石ころは塀になった
公爵家の侍女だったノエミルは、掃除魔法しか使えないと蔑まれていた。
廊下を磨けば、貴族は汚れた靴で踏み直す。彼女が作った《畑掃き》の箒は、土を残して石だけを集める農具だったが、「箒で国は豊かにならない」と主人ごと辺境へ捨てられた。
新しい畑は、土より石のほうが多く見えた。拳大のものから、爪ほどの礫までびっしり。手で拾えば一日で腰が曲がる。
ノエミルは畑全部を片づけようとせず、玄関から井戸までの一列だけに麻紐を張った。
箒を両手で持つ。
「土はここに。石は、脇へ」
一掃きすると、穂先の間で小石がちりちり鳴った。土粒は落ち、石だけが右へ跳ねる。二掃き目では大きな石がゆっくり転がり、先に集まった石の上へ載った。
ただ山にするのではない。
箒は石の平らな面を見つけ、互い違いに重ねていく。掃くたび、畑の脇へ低い石塀が伸びた。漆喰も魔法接着もないのに、隙間がぴたりと合う。
王都では、掃除は「何も残さない仕事」だった。終わっても床が元に戻るだけで、功績として数えられない。
ここでは違う。取り除いた石が塀として残り、きれいになった土と同時に成果が増える。ノエミルが一歩進むたび、空の道と石の壁が並んで伸びた。
最後の一掃きで、道は黒い土だけになった。石塀は膝の高さで一列を守り、夕日を受けて赤く光る。
ノエミルは大きな平石を一枚選び、焚き火の上へ渡した。川で捕った小魚を載せると、皮がちりちり焼け、脂が石へ落ちて香ばしい煙を上げた。
公爵家からの魔法便が飛んできた。
『舞踏会前、屋敷の清掃が間に合わない。
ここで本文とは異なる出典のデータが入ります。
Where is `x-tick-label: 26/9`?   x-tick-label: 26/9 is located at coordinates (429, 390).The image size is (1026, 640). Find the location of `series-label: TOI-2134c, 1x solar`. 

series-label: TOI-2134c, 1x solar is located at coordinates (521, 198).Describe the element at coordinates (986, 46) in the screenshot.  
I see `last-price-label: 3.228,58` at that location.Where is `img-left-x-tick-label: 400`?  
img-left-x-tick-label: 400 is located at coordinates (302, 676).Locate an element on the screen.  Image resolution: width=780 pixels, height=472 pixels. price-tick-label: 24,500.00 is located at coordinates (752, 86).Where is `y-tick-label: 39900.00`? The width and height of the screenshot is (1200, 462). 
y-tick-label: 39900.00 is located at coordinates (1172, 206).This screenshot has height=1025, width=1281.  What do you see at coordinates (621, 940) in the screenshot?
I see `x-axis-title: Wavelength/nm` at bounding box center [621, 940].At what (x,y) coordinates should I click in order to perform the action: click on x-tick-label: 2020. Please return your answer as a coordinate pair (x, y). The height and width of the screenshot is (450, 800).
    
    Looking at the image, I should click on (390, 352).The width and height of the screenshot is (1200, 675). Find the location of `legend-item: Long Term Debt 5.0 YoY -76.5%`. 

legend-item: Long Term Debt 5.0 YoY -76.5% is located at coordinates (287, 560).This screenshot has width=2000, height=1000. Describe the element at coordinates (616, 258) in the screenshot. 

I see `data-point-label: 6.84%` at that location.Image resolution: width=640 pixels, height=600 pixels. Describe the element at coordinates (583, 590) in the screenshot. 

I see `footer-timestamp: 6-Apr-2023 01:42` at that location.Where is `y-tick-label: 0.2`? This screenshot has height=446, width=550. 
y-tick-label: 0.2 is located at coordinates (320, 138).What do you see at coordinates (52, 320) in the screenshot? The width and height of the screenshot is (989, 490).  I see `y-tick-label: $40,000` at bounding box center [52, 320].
戻れば侍女頭への昇進を検討する』
ノエミルは封を切らず、石塀の一番ぐらつく箇所へ差し込もうとして、やめた。
「紙では弱いわね」
手紙は道具箱へ放り、代わりに適した小石を一つ置く。塀は安定した。
焼けた魚を裏返す。ぱちっと皮が弾ける。
誰かがまた汚す床ではなく、掃くほど実りに近づく土。その違いを噛みしめるように、ノエミルは最初の一口をゆっくり味わった。